Abstract:
An integrated circuit voltage regulator is of the kind having a pass transistor connected collector-to-emitter between the input V CC  conductor and the regulated-voltage output conductor, a current source circuit supplying a base bias current to the pass transistor and a voltage reference and feedback regulator circuit connected between the output voltage conductor and the base of the pass transistor. A protective circuit against high voltage transients adding to V CC  voltage comprises a transistor connected collector-to-emitter between the pass-transistor base and ground has a resistor paralleling the base-emitter junction, which resistor is resistively coupled to the input V CC  line to shunt away the pass-transistor bias current whenever the V CC  voltage level exceeds a value just under the latch-back breakdown voltage of the pass transistor. A zener diode directly connected across the DC input voltage conduction renders the regulator even more tolerant of high voltage transients.

Description:
BACKGROUND OF THE INVENTION 
     This invention relates to DC voltage regulators including a voltage-reference circuit and more particularly to such a regulator that further includes a means for preventing damage to the regulator from high transient voltages that may superimpose on the DC supply voltage. 
     A prior art voltage regulator circuit is shown in FIG. 1. It is formed in an integrated silicon circuit chip 10 having a ground terminal 12 and a DC supply voltage terminal 14 to which a DC voltage, +V cc , may be applied. A regulated voltage, V REG , is provided at output conductor 16 to which a load (not shown) may be connected. 
     This circuit includes a constant current source circuit 20 made up of transistors 21, 22 and 23 plus resistors 24 and 25. Also included is a current mirror circuit 27 consisting of transistors 28 and 29. The constant current 19 provided by the constant source current 20 is mirrored through current mirror 27 to provide a bias current 31 that serves as base bias for transistor 30. The series regulating pass transistor 30 drops the voltage from V cc  to V reg . 
     The band-gap regulator 32 senses the output voltage at conductor 16 and compares it to an internally generated constant voltage reference and diverts or sinks enough of current 30 to maintain the voltage at the desired level V reg  over wide ranges of load current and source voltage V cc . A first such circuit is described in the article &#34;New Developments in IC Voltage Regulators&#34;, IEEE Journal of Solid State Circuits, Vol. SC-4, pp. 2-7, February 1971, by R. J. Widlar. 
     There have been combined with these kinds of voltage regulator circuits a variety of protective circuits. For example, a zener clamp may be connected across the pass transistor to prevent reverse breakdown of that transistor. In that case, it will be necessary to place such a clamp across the load as well. Also, current limiting circuits have been added to limit the pass transistor current to a safe value. 
     It is an object of this invention to provide a simple voltage regulator circuit having a protective means for preventing damage to the regulator circuit resulting from large voltage transients superimposed on the supply voltage. 
     SUMMARY OF THE INVENTION 
     An integrated circuit voltage regulator comprises a bipolar pass transistor connected collector-to-emitter between a conductor to which a DC voltage source is to be connected and a regulated-voltage output conductor to which a load is to be connected. A current source bias means is connected between the voltage source conductor and the pass-transistor base to bias on the pass transistor. A voltage regulator circuit means is connected between the regulated-voltage output conductor and the base of the pass transistor for regulating the DC voltage at the output conductor. A transient voltage protection circuit means is connected to the voltage-source conductor, to the pass-transistor base and to the ground conductor for shunting the base bias current away from said pass transistor when the voltage at said voltage source conductor exceeds a predetermined value. That value is one that is less than the latch-back breakdown voltage of the pass transistor.

§ Task requirements
Set down verbatim the part of the voltage regulator text above, starting at "There have been" and ending at "the supply voltage.".

§ Dataset rows
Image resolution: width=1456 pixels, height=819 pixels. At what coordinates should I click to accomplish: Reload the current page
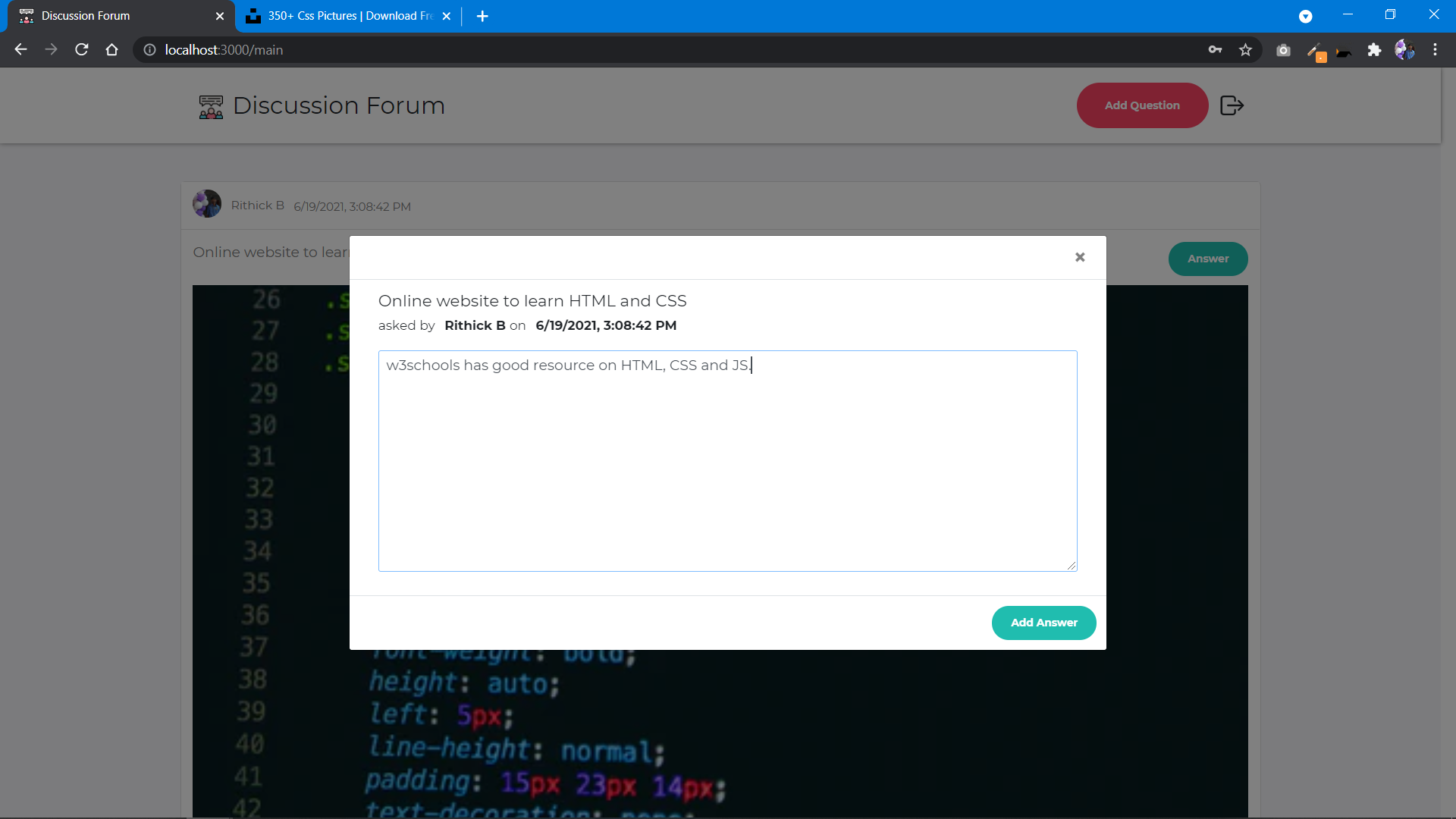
--
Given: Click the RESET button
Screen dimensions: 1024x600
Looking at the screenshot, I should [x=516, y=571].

§ Task response
There have been combined with these kinds of voltage regulator circuits a variety of protective circuits. For example, a zener clamp may be connected across the pass transistor to prevent reverse breakdown of that transistor. In that case, it will be necessary to place such a clamp across the load as well. Also, current limiting circuits have been added to limit the pass transistor current to a safe value. 
     It is an object of this invention to provide a simple voltage regulator circuit having a protective means for preventing damage to the regulator circuit resulting from large voltage transients superimposed on the supply voltage.